Hessens Ministerpräsident Roland Koch (CDU) hat nach seinen Äußerungen über arbeitsunwillige Hartz-IV-Empfänger eine Bombendrohung erhalten. Regierungssprecher Dirk Metz bestätigte am Freitag, dass eine Bombenattrappe an die Staatskanzlei in Wiesbaden geschickt worden sei. Das zugehörige Bekennerschreiben einer Gruppe "Morgenlicht" ging bei mehreren Medien ein.

Die Rohrbombenattrappe sei ein Protest gegen Kochs Forderung nach einer stärkeren Arbeitspflicht von Hartz-IV-Empfängern, heißt es in dem Brief. Die Absender warnten Koch, sollte er seine Äußerungen wiederholen, oder seine "arbeitnehmerfeindliche Politik" weiter verfolgen werde eine scharfe Bombe "im Umfeld Ihrer Besitztümer" gezündet.

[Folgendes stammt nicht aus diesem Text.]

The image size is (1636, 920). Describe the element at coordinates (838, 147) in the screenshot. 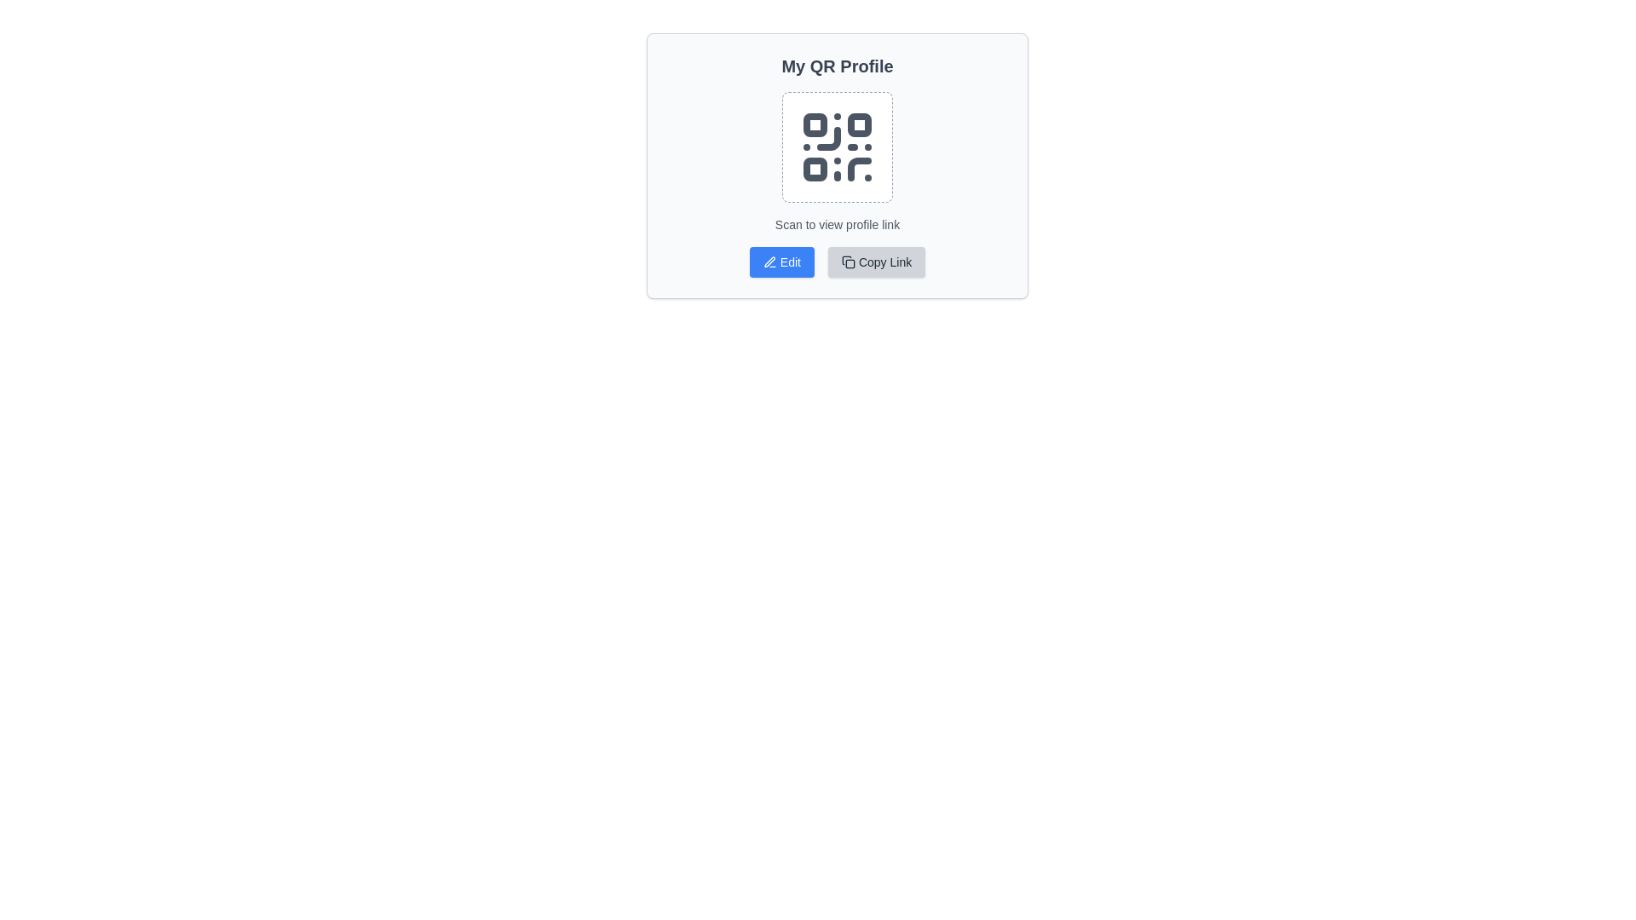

Im vergangenen Herbst hatte sich die bis dahin unbekannte Bewegung "Morgenlicht" zu zwei Brandanschlägen auf Frankfurter Banken bekannt. "Das Landeskriminalamt hat die notwendigen Ermittlungen aufgenommen", erklärte Metz. Der Vorgang werde wie in solchen Fällen üblich absolut ernst genommen. Um die Ermittlungen nicht zu gefährden, nahm er zu weiteren Details keine Stellung.